======== EXTRACTED RECORDS
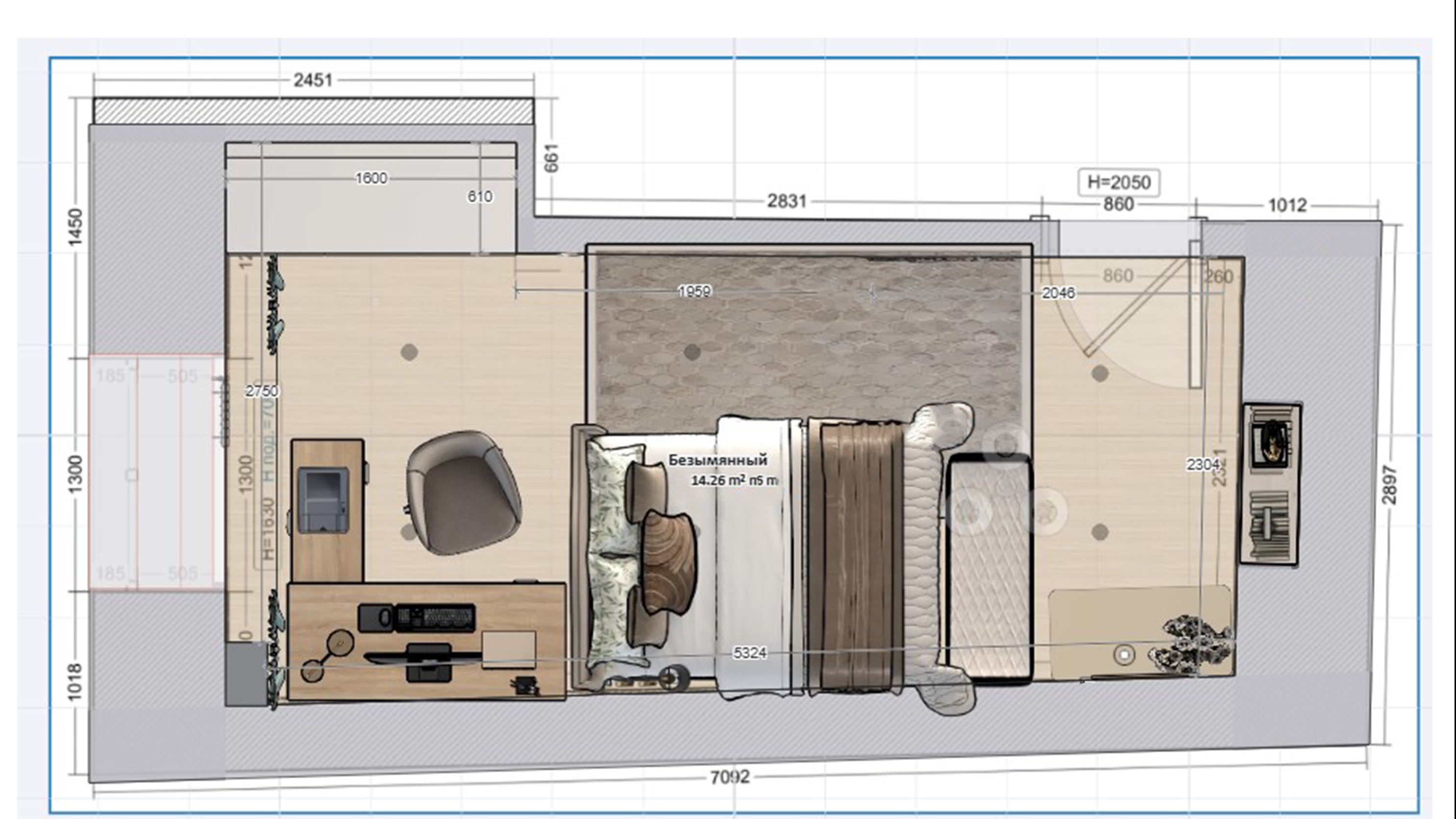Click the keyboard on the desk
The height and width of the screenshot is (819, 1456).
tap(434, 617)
================
======== EXTRACTED RECORDS
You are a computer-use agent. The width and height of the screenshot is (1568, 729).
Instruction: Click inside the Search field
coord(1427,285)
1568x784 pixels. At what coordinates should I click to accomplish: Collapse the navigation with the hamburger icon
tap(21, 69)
================
======== EXTRACTED RECORDS
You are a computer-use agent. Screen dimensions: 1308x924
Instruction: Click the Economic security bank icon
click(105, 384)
================
Reproduce each line of the material containing the word "agent".

You are a computer-use agent. The width and height of the screenshot is (1568, 729).
You are a computer-use agent. Screen dimensions: 1308x924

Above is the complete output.